[Stored data]
============================================================

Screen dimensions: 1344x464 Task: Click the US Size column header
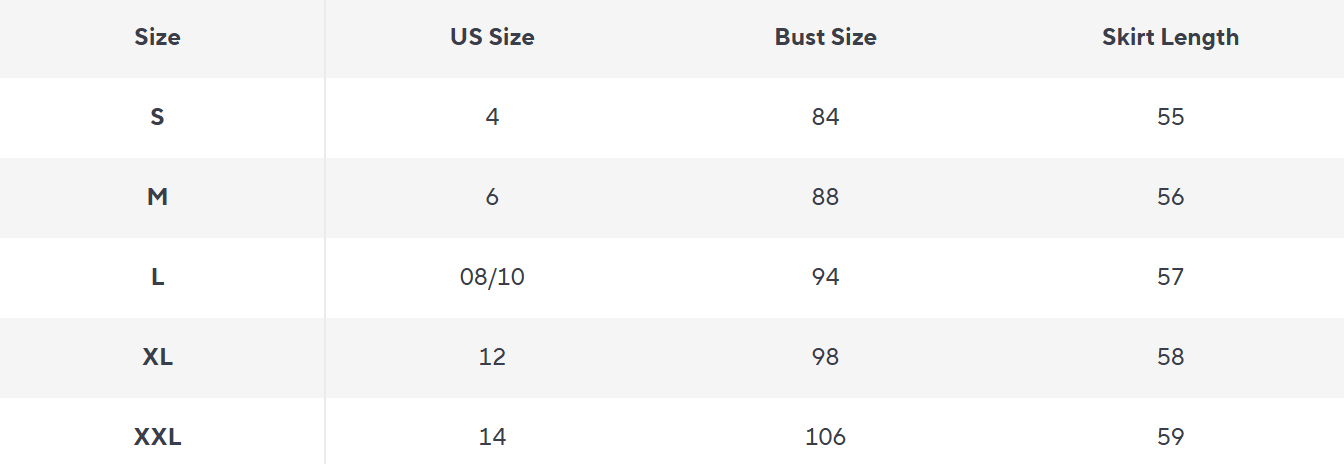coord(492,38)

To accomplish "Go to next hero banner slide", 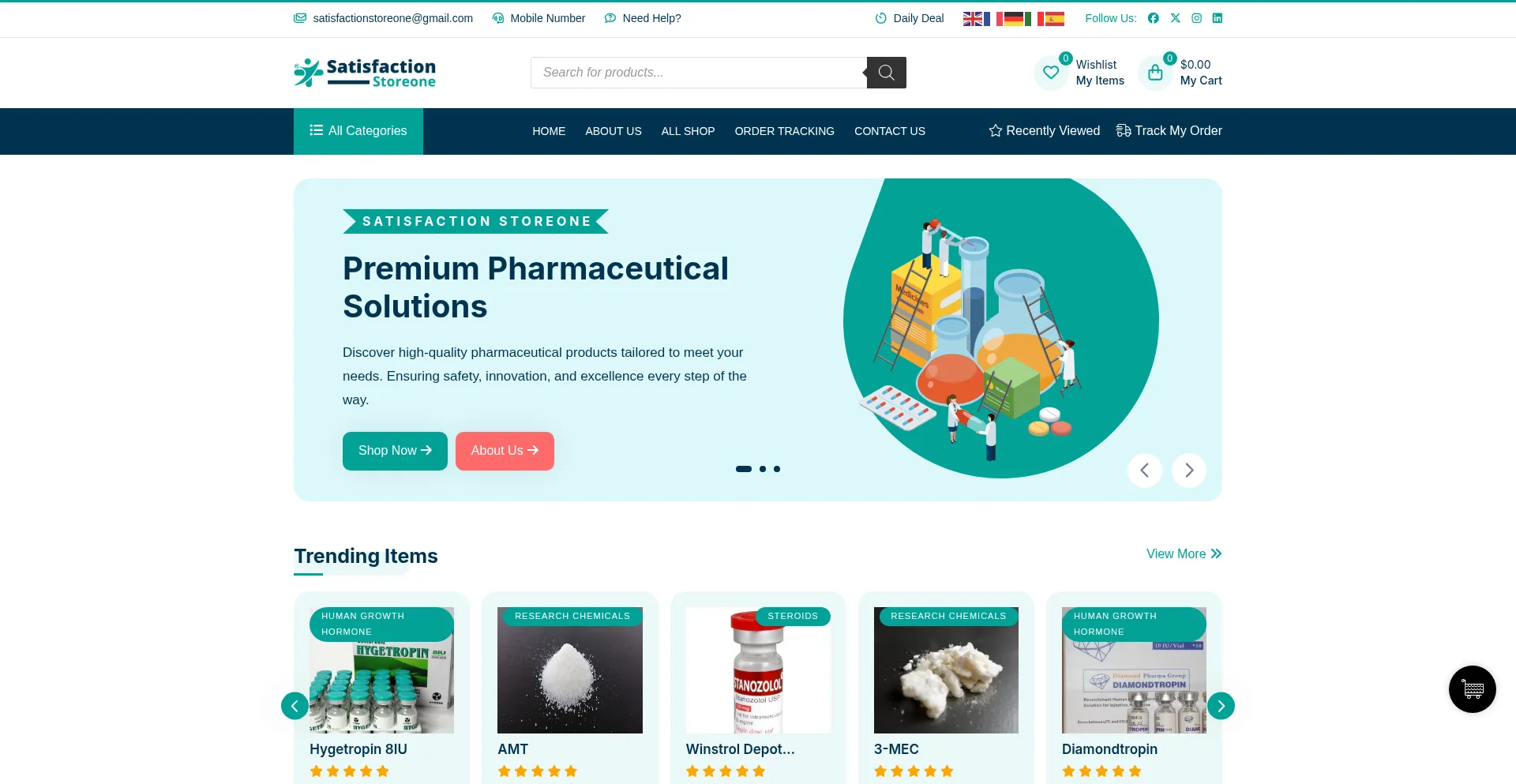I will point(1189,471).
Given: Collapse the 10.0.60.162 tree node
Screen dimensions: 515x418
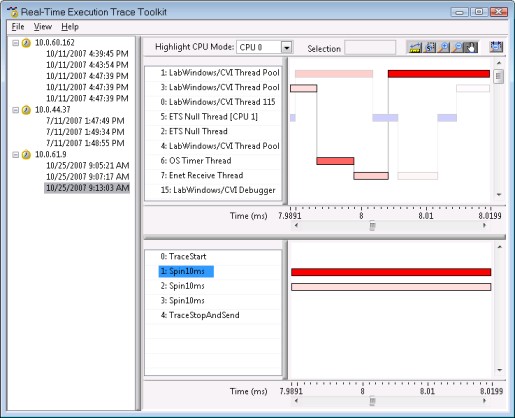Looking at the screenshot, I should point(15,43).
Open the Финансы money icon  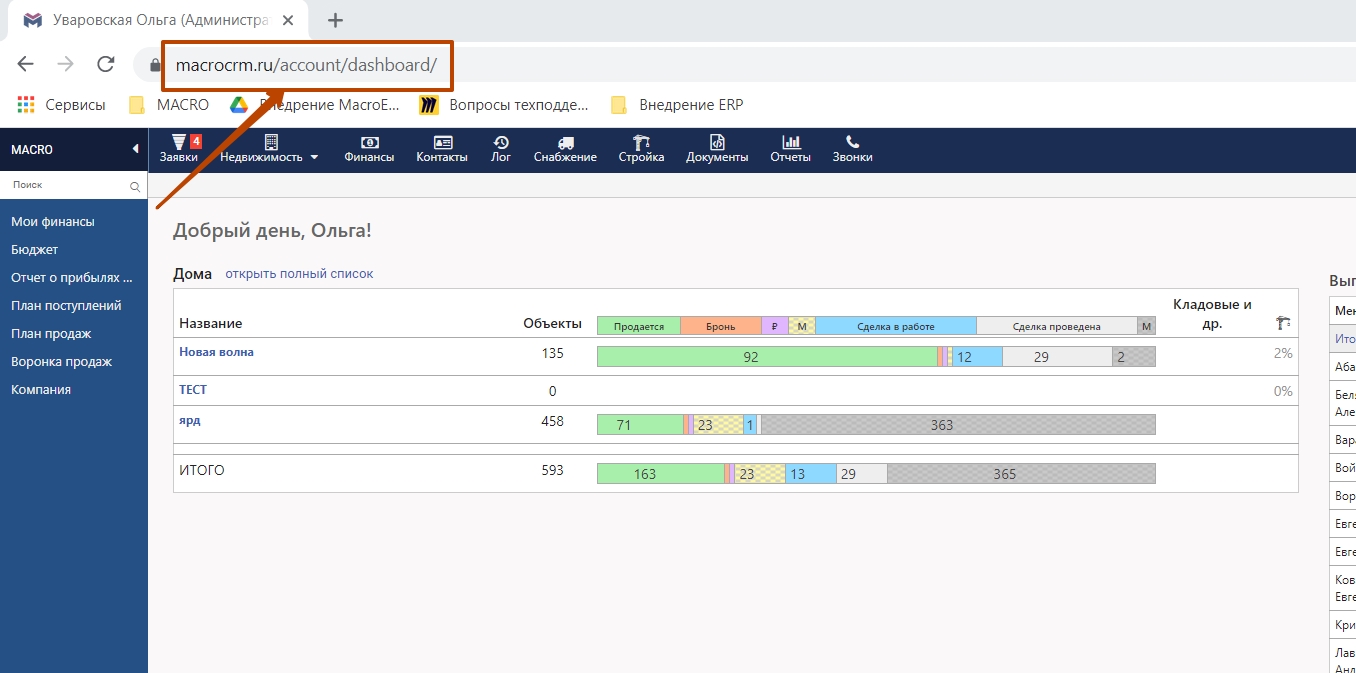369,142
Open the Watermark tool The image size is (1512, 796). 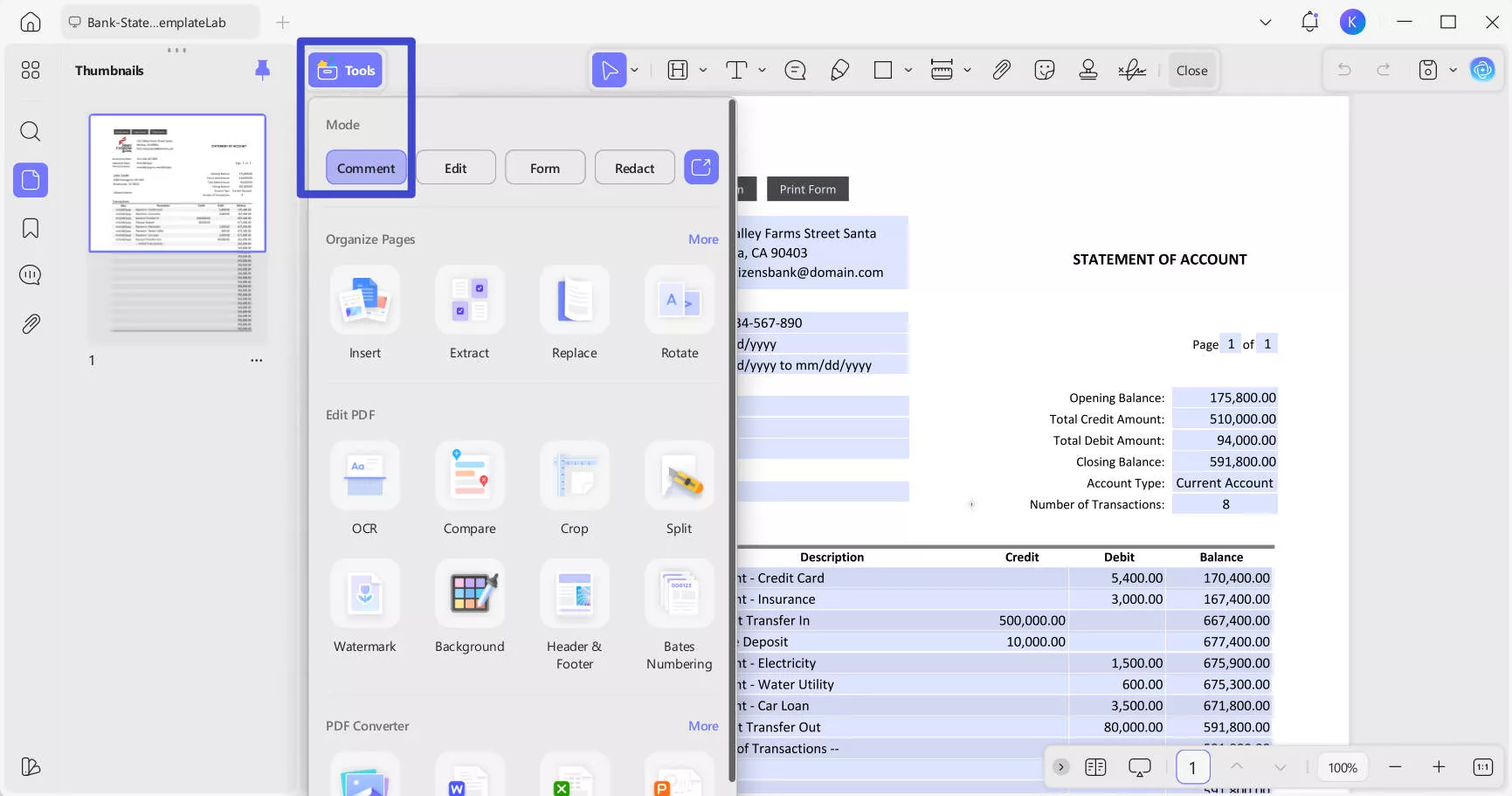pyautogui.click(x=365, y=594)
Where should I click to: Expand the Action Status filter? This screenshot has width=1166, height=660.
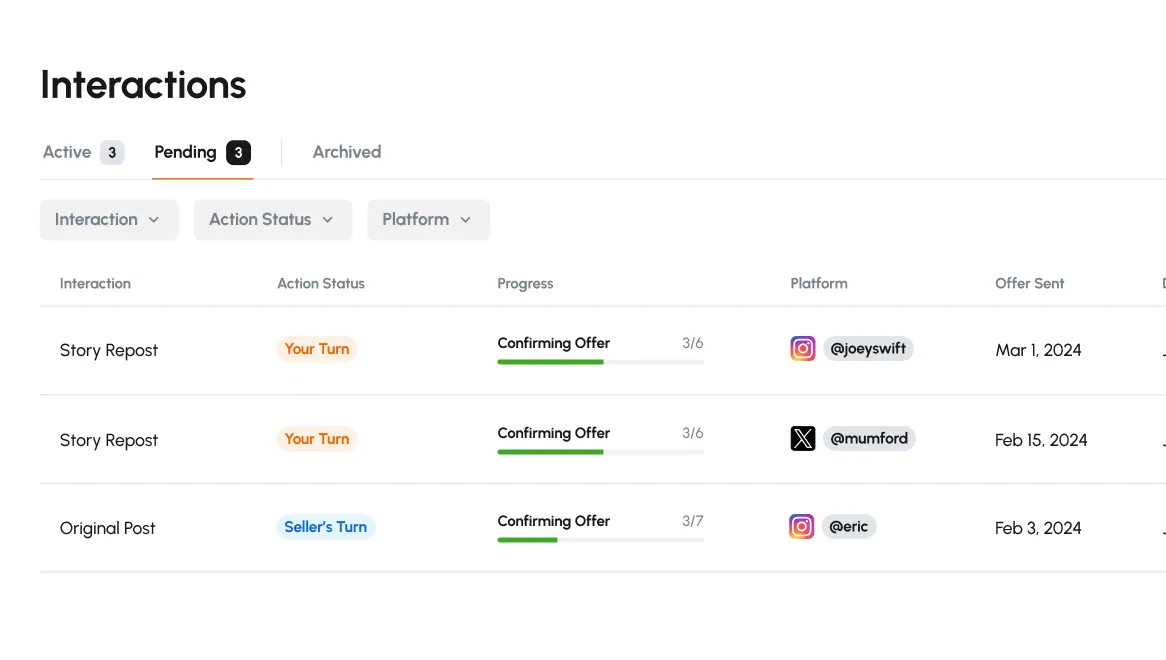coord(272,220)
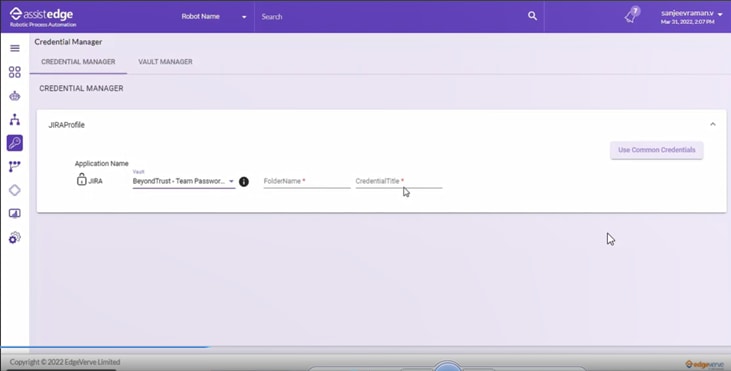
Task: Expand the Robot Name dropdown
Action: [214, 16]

============================================================

Your task:
Exact copy required, pictures excluded: the lines from the one holding "Where should I" through the last line of the data, both ends included.

Answer to the problem:
Where should I click to: Expand the Action Status filter? This screenshot has width=1166, height=660.
coord(272,220)
Task: Expand the Robot Name dropdown
Action: [214, 16]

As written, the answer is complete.